> [Work order]
Take each line in the entries below that holds "computer" and show it.

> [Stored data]
--- --- ---

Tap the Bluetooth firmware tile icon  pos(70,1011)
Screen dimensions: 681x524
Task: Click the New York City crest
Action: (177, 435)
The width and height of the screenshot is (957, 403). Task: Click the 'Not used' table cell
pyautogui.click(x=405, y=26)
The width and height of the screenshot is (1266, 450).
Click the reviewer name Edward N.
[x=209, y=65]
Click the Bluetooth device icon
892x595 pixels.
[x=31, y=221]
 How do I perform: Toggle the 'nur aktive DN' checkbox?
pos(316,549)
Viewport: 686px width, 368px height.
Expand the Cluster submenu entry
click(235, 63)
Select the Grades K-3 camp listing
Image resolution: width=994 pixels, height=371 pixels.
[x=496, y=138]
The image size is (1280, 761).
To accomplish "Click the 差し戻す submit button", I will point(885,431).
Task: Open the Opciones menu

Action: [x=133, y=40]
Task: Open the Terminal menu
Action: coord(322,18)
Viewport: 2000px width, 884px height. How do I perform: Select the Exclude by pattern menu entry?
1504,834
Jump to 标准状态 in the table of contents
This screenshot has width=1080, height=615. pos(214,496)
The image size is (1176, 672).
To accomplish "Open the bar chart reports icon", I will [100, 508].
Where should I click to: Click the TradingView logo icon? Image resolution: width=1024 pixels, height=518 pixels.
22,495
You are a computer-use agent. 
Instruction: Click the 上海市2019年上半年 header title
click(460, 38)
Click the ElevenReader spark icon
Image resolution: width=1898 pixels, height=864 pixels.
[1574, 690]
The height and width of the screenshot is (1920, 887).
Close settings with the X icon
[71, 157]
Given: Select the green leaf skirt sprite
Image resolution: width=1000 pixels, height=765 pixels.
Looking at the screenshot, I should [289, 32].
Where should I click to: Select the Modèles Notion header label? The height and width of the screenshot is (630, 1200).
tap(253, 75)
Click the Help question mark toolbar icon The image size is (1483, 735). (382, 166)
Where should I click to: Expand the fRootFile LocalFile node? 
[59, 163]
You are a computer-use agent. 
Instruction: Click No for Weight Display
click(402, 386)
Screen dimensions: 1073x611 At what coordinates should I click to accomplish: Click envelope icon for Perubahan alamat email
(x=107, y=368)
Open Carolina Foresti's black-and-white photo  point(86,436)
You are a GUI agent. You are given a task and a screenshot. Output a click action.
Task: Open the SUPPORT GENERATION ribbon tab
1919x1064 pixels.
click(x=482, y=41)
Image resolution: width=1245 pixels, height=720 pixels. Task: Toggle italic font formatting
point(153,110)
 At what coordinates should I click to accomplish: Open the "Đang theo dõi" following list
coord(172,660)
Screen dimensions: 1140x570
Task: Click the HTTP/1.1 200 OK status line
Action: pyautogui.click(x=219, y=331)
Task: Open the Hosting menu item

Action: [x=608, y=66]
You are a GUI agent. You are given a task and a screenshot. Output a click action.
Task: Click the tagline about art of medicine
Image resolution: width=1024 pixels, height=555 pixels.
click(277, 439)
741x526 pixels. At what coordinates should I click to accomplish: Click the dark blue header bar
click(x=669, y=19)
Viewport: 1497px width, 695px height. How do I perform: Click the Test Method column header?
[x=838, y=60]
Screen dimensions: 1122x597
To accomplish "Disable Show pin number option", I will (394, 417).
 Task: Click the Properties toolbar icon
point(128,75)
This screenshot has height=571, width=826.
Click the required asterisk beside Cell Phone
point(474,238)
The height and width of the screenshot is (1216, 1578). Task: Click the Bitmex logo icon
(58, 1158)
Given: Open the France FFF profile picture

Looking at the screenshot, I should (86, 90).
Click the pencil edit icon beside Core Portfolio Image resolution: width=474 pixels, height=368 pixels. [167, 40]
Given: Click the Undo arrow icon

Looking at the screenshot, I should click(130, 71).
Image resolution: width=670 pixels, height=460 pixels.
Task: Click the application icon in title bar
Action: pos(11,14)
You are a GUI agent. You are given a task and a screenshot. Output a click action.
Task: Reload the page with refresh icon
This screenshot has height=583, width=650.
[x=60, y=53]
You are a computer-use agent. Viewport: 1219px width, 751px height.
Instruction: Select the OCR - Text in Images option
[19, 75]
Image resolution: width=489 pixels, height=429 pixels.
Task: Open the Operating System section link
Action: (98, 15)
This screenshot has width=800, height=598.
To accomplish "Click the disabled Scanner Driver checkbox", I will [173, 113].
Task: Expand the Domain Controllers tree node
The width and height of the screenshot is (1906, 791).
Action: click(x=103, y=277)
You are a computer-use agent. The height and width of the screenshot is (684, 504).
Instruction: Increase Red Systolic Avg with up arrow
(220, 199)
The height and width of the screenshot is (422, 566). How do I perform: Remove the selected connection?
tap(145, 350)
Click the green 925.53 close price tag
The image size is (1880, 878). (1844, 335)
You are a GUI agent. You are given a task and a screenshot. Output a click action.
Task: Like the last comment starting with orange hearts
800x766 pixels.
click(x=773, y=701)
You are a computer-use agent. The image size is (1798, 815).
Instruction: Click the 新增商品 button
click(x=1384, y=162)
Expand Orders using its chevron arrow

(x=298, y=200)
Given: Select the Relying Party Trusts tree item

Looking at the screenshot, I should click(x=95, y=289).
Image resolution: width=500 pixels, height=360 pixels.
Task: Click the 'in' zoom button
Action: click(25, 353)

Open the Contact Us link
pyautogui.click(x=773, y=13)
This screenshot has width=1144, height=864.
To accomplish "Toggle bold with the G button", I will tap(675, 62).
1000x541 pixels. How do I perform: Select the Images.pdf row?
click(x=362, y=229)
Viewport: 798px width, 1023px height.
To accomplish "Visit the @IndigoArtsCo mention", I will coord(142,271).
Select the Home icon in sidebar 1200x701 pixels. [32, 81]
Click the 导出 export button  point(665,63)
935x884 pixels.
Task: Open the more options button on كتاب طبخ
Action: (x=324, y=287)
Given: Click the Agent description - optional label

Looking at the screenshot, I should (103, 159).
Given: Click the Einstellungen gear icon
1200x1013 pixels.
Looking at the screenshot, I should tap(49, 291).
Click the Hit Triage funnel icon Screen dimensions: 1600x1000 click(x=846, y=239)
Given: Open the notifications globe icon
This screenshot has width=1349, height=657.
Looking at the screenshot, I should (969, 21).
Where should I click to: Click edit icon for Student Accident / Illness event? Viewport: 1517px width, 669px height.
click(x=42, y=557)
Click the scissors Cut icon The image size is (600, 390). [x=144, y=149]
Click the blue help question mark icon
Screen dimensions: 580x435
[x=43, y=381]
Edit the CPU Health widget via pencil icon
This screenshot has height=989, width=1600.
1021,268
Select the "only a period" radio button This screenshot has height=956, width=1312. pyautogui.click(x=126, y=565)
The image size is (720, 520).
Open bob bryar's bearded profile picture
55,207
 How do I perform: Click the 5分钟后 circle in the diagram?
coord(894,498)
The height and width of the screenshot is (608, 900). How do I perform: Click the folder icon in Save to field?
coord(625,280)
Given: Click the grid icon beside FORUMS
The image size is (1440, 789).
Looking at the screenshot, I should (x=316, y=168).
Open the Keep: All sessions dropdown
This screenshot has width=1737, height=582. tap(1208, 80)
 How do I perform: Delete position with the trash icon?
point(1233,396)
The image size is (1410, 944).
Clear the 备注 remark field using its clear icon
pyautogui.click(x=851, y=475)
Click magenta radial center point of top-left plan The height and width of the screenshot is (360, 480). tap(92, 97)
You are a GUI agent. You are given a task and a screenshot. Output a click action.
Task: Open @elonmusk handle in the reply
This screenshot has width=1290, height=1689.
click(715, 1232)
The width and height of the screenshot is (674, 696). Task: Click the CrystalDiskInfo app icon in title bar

--- --- ---

> [Answer to this problem]
You are a computer-use agent. 
You are a computer-use agent. 
You are a computer-use agent. Viewport: 1219px width, 751px height.
You are a computer-use agent. The height and width of the screenshot is (684, 504).
You are a computer-use agent. The image size is (1798, 815).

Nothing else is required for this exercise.